Bourbon-Mustard Glazed Pork Tenderloin
(Ever so slightly adapted from Damon Lee Fowler’s New Southern Cookbook)
1 pork tenderloin (about 1 1/2 to 2 lbs. total)
kosher salt and freshly ground black pepper
1/4 cup turbinado, raw or cane sugar
1/4 cup bourbon
1/4 cup Dijon mustard
Wash the tenderloin under cold running water and pat dry. Put it in an oblong platter or casserole that will just hold it comfortably. Sprinkle the meat generously with salt and freshly ground pepper. In a small bowl, dissolve the sugar in the bourbon and whisk in the mustard. Pour this on top of the tenderloin, turning until well coated. Set aside for at least 30 minutes.

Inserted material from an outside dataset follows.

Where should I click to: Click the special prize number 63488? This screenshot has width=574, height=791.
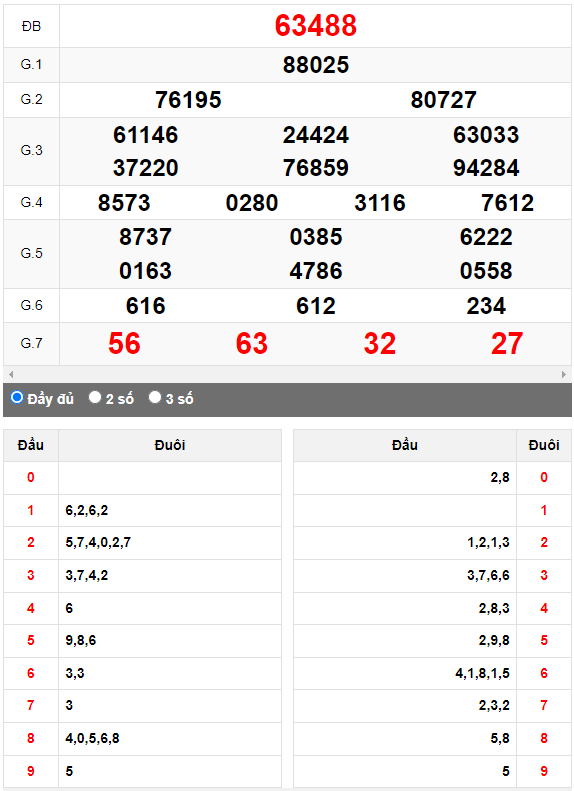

Meanwhile, position a rack in the upper third of the oven and preheat to 450 degrees F. LIft the pork out of the glaze, allowing any excess to drain off onto the platter, and reserve the glaze. Place the tenderloin into a lightly greased (DO grease the pan, I’ll tell you why later) close fitting open roasting pan or casserole and place into the upper third of the oven. Roast for 15 minutes or until the glaze is beginning to brown lightly. Reduce the heat to 400 degrees F, and roast, basting very lightly every now and then with the reserved glaze, then a bit more basting just before the pork is done and just cooked through or reaches an internal temp of 160-165 degrees F, about 30-35 minutes.
When the pork is done, remove it from the oven and let it rest for 10 minutes. Remove the meat from the pan to a cutting board and thinly slice across the grain, then transfer the slices to a warm platter. Return any accumulated juices to the roasting pan and stir the pan juices until they are smooth. Serve the meat with the pan juices drizzled over.
Note: The first time I made this, I was so clever. I thought “why take the meat out of the glaze when I’m just going to spoon it back over anyway?” Duh, lots of sugar + bourbon + mustard + high heat = BURNED! I looked in the oven and didn’t think it was as bad as it actually was…until the smoke alarm went off! As the meat was resting and my husband was trying to disarm the alarm by taking out the batteries, I was opening and closing the kitchen door to try and “fan” out the smoke and smell. The meat was fine but it seemed like it took a year for the smell to go away. I kept the dish that I never got all of the burned sugar out of as a symbol and a reminder of my brilliance. The lesson learned was two-fold: Although the recipe doesn’t call for it, do use a bit of olive oil to grease your dish before you put in the drained pork and place it in the oven and it will help with the cleaning process later. Also go very lightly with the basting initially, just a bit along the top of the meat and not enough to run too much into the pan, then as you get closer to the meat being done, baste with more of the glaze and it’s less likely to get too toasty, leaving you with some nice pan juice for drizzling!